### Given request
Can you reproduce every one of the records below, line for line and without any change?

Dataset items
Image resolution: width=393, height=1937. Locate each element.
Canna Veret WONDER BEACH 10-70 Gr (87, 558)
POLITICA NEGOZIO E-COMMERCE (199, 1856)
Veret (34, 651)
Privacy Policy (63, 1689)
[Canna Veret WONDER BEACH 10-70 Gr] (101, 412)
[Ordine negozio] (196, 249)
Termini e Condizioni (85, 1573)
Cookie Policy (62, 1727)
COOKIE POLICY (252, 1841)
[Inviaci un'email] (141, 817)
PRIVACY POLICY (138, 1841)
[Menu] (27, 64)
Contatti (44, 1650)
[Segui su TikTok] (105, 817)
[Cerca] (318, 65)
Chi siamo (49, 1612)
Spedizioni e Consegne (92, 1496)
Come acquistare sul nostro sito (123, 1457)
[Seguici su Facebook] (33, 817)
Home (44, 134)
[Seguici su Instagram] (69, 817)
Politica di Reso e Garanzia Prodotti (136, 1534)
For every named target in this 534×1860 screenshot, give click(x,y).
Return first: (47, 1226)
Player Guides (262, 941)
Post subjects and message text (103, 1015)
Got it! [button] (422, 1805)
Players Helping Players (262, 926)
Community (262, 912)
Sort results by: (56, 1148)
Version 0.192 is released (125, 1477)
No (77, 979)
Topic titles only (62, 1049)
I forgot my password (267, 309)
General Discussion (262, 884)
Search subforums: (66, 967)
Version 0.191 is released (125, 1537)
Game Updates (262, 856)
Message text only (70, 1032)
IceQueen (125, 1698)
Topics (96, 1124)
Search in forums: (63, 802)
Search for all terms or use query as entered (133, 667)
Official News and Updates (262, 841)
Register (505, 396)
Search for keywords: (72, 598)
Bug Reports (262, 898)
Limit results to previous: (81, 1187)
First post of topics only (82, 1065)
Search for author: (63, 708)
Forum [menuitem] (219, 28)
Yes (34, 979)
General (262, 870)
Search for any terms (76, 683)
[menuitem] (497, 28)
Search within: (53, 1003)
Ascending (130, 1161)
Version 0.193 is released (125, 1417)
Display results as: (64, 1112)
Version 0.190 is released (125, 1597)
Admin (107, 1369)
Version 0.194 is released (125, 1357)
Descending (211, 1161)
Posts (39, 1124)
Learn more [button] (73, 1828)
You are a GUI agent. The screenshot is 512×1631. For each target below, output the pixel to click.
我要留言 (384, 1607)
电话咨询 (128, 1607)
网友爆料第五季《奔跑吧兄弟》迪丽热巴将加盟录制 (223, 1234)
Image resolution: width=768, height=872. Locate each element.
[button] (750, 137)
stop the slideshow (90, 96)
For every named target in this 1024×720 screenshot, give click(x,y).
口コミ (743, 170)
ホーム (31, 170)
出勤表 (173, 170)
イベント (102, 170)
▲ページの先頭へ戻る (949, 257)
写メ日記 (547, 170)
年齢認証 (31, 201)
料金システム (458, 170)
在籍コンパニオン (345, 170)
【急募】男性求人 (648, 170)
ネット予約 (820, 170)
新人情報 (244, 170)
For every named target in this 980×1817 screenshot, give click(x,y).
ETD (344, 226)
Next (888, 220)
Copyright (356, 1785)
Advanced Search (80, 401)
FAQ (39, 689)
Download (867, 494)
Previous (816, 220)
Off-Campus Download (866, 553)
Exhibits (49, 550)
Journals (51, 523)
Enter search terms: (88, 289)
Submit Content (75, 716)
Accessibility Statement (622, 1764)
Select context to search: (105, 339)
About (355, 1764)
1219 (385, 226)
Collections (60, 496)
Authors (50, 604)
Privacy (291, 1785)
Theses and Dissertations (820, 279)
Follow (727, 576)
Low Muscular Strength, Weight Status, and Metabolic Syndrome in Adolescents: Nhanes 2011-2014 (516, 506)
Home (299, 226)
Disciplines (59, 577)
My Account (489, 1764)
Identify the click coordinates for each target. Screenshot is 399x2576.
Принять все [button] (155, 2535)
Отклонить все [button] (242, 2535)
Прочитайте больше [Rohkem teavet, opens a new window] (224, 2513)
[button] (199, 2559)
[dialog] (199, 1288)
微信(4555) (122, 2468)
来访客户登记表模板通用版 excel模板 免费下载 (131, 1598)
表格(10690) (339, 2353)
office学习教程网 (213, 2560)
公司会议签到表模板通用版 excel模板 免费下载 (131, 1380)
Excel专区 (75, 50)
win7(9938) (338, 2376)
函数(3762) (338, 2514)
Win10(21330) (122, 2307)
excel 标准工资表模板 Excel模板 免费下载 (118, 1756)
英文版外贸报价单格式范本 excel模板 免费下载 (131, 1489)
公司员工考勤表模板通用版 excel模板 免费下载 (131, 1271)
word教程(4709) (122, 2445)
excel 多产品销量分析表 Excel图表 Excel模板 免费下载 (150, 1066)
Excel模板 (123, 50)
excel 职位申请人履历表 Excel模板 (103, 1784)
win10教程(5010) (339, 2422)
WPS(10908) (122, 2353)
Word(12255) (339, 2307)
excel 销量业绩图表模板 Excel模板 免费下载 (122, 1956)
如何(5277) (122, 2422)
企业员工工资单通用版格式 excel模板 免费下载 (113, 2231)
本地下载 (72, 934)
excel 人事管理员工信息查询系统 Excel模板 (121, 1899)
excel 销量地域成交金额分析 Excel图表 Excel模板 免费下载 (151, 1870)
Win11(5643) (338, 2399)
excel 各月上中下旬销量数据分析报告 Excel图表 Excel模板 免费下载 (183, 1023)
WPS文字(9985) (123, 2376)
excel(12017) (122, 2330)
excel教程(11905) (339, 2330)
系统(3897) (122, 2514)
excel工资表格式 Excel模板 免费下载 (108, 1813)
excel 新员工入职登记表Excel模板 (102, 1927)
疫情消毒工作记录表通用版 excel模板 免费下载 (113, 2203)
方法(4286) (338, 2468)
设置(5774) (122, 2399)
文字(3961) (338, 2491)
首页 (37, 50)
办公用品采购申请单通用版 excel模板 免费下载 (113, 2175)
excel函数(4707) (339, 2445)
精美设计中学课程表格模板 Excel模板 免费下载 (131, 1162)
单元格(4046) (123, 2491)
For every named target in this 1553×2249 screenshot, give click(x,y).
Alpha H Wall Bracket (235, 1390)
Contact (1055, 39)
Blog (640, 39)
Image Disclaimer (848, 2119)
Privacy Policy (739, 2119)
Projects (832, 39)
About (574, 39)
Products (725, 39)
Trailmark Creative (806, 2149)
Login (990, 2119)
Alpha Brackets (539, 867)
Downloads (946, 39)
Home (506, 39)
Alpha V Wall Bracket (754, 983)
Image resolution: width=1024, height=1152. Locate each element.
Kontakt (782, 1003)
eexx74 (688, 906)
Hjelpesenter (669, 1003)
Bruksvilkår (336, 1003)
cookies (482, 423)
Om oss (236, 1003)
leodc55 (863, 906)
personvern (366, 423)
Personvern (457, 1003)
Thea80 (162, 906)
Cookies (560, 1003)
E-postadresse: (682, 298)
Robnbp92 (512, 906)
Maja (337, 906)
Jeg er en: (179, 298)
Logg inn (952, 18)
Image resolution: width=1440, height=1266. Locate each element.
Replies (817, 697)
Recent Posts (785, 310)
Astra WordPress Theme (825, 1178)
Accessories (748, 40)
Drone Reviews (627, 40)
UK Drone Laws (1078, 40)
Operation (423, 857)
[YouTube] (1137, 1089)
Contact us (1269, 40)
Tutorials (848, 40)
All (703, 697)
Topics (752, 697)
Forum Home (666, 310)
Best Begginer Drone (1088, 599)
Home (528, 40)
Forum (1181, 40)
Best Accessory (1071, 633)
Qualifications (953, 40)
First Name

### Task solution
Image resolution: width=393, height=1937. Locate each element.
Canna Veret WONDER BEACH 10-70 Gr (87, 558)
POLITICA NEGOZIO E-COMMERCE (199, 1856)
Veret (34, 651)
Privacy Policy (63, 1689)
[Canna Veret WONDER BEACH 10-70 Gr] (101, 412)
[Ordine negozio] (196, 249)
Termini e Condizioni (85, 1573)
Cookie Policy (62, 1727)
COOKIE POLICY (252, 1841)
[Inviaci un'email] (141, 817)
PRIVACY POLICY (138, 1841)
[Menu] (27, 64)
Contatti (44, 1650)
[Segui su TikTok] (105, 817)
[Cerca] (318, 65)
Chi siamo (49, 1612)
Spedizioni e Consegne (92, 1496)
Come acquistare sul nostro sito (123, 1457)
[Seguici su Facebook] (33, 817)
Home (44, 134)
[Seguici su Instagram] (69, 817)
Politica di Reso e Garanzia Prodotti (136, 1534)
For every named target in this 534×1860 screenshot, give click(x,y).
Return first: (47, 1226)
Player Guides (262, 941)
Post subjects and message text (103, 1015)
Got it! [button] (422, 1805)
Players Helping Players (262, 926)
Community (262, 912)
Sort results by: (56, 1148)
Version 0.192 is released (125, 1477)
No (77, 979)
Topic titles only (62, 1049)
I forgot my password (267, 309)
General Discussion (262, 884)
Search subforums: (66, 967)
Version 0.191 is released (125, 1537)
Game Updates (262, 856)
Message text only (70, 1032)
IceQueen (125, 1698)
Topics (96, 1124)
Search in forums: (63, 802)
Search for all terms or use query as entered (133, 667)
Official News and Updates (262, 841)
Register (505, 396)
Search for keywords: (72, 598)
Bug Reports (262, 898)
Limit results to previous: (81, 1187)
First post of topics only (82, 1065)
Search for author: (63, 708)
Forum [menuitem] (219, 28)
Yes (34, 979)
General (262, 870)
Search for any terms (76, 683)
[menuitem] (497, 28)
Search within: (53, 1003)
Ascending (130, 1161)
Version 0.193 is released (125, 1417)
Display results as: (64, 1112)
Version 0.190 is released (125, 1597)
Admin (107, 1369)
Version 0.194 is released (125, 1357)
Descending (211, 1161)
Posts (39, 1124)
Learn more [button] (73, 1828)
You are a GUI agent. The screenshot is 512×1631. For each target below, output the pixel to click.
我要留言 (384, 1607)
电话咨询 (128, 1607)
网友爆料第五季《奔跑吧兄弟》迪丽热巴将加盟录制 (223, 1234)
Image resolution: width=768, height=872. Locate each element.
[button] (750, 137)
stop the slideshow (90, 96)
For every named target in this 1024×720 screenshot, give click(x,y).
口コミ (743, 170)
ホーム (31, 170)
出勤表 (173, 170)
イベント (102, 170)
▲ページの先頭へ戻る (949, 257)
写メ日記 (547, 170)
年齢認証 (31, 201)
料金システム (458, 170)
在籍コンパニオン (345, 170)
【急募】男性求人 (648, 170)
ネット予約 (820, 170)
新人情報 (244, 170)
For every named target in this 980×1817 screenshot, give click(x,y).
ETD (344, 226)
Next (888, 220)
Copyright (356, 1785)
Advanced Search (80, 401)
FAQ (39, 689)
Download (867, 494)
Previous (816, 220)
Off-Campus Download (866, 553)
Exhibits (49, 550)
Journals (51, 523)
Enter search terms: (88, 289)
Submit Content (75, 716)
Accessibility Statement (622, 1764)
Select context to search: (105, 339)
About (355, 1764)
1219 (385, 226)
Collections (60, 496)
Authors (50, 604)
Privacy (291, 1785)
Theses and Dissertations (820, 279)
Follow (727, 576)
Low Muscular Strength, Weight Status, and Metabolic Syndrome in Adolescents: Nhanes 2011-2014 (516, 506)
Home (299, 226)
Disciplines (59, 577)
My Account (489, 1764)
Identify the click coordinates for each target. Screenshot is 399x2576.
Принять все [button] (155, 2535)
Отклонить все [button] (242, 2535)
Прочитайте больше [Rohkem teavet, opens a new window] (224, 2513)
[button] (199, 2559)
[dialog] (199, 1288)
微信(4555) (122, 2468)
来访客户登记表模板通用版 excel模板 免费下载 (131, 1598)
表格(10690) (339, 2353)
office学习教程网 (213, 2560)
公司会议签到表模板通用版 excel模板 免费下载 (131, 1380)
Excel专区 (75, 50)
win7(9938) (338, 2376)
函数(3762) (338, 2514)
Win10(21330) (122, 2307)
excel 标准工资表模板 Excel模板 免费下载 (118, 1756)
英文版外贸报价单格式范本 excel模板 免费下载 (131, 1489)
公司员工考勤表模板通用版 excel模板 免费下载 (131, 1271)
word教程(4709) (122, 2445)
excel 多产品销量分析表 Excel图表 Excel模板 免费下载 (150, 1066)
Excel模板 (123, 50)
excel 职位申请人履历表 Excel模板 (103, 1784)
win10教程(5010) (339, 2422)
WPS(10908) (122, 2353)
Word(12255) (339, 2307)
excel 销量业绩图表模板 Excel模板 免费下载 (122, 1956)
如何(5277) (122, 2422)
企业员工工资单通用版格式 excel模板 免费下载 (113, 2231)
本地下载 (72, 934)
excel 人事管理员工信息查询系统 Excel模板 (121, 1899)
excel 销量地域成交金额分析 Excel图表 Excel模板 免费下载 (151, 1870)
Win11(5643) (338, 2399)
excel 各月上中下旬销量数据分析报告 Excel图表 Excel模板 免费下载 (183, 1023)
WPS文字(9985) (123, 2376)
excel(12017) (122, 2330)
excel教程(11905) (339, 2330)
系统(3897) (122, 2514)
excel工资表格式 Excel模板 免费下载 (108, 1813)
excel 新员工入职登记表Excel模板 (102, 1927)
疫情消毒工作记录表通用版 excel模板 免费下载 (113, 2203)
方法(4286) (338, 2468)
设置(5774) (122, 2399)
文字(3961) (338, 2491)
首页 (37, 50)
办公用品采购申请单通用版 excel模板 免费下载 (113, 2175)
excel函数(4707) (339, 2445)
精美设计中学课程表格模板 Excel模板 免费下载 (131, 1162)
单元格(4046) (123, 2491)
For every named target in this 1553×2249 screenshot, give click(x,y).
Alpha H Wall Bracket (235, 1390)
Contact (1055, 39)
Blog (640, 39)
Image Disclaimer (848, 2119)
Privacy Policy (739, 2119)
Projects (832, 39)
About (574, 39)
Products (725, 39)
Trailmark Creative (806, 2149)
Login (990, 2119)
Alpha Brackets (539, 867)
Downloads (946, 39)
Home (506, 39)
Alpha V Wall Bracket (754, 983)
Image resolution: width=1024, height=1152. Locate each element.
Kontakt (782, 1003)
eexx74 (688, 906)
Hjelpesenter (669, 1003)
Bruksvilkår (336, 1003)
cookies (482, 423)
Om oss (236, 1003)
leodc55 (863, 906)
personvern (366, 423)
Personvern (457, 1003)
Thea80 (162, 906)
Cookies (560, 1003)
E-postadresse: (682, 298)
Robnbp92 (512, 906)
Maja (337, 906)
Jeg er en: (179, 298)
Logg inn (952, 18)
Image resolution: width=1440, height=1266. Locate each element.
Replies (817, 697)
Recent Posts (785, 310)
Astra WordPress Theme (825, 1178)
Accessories (748, 40)
Drone Reviews (627, 40)
UK Drone Laws (1078, 40)
Operation (423, 857)
[YouTube] (1137, 1089)
Contact us (1269, 40)
Tutorials (848, 40)
All (703, 697)
Topics (752, 697)
Forum Home (666, 310)
Best Begginer Drone (1088, 599)
Home (528, 40)
Forum (1181, 40)
Best Accessory (1071, 633)
Qualifications (953, 40)
First Name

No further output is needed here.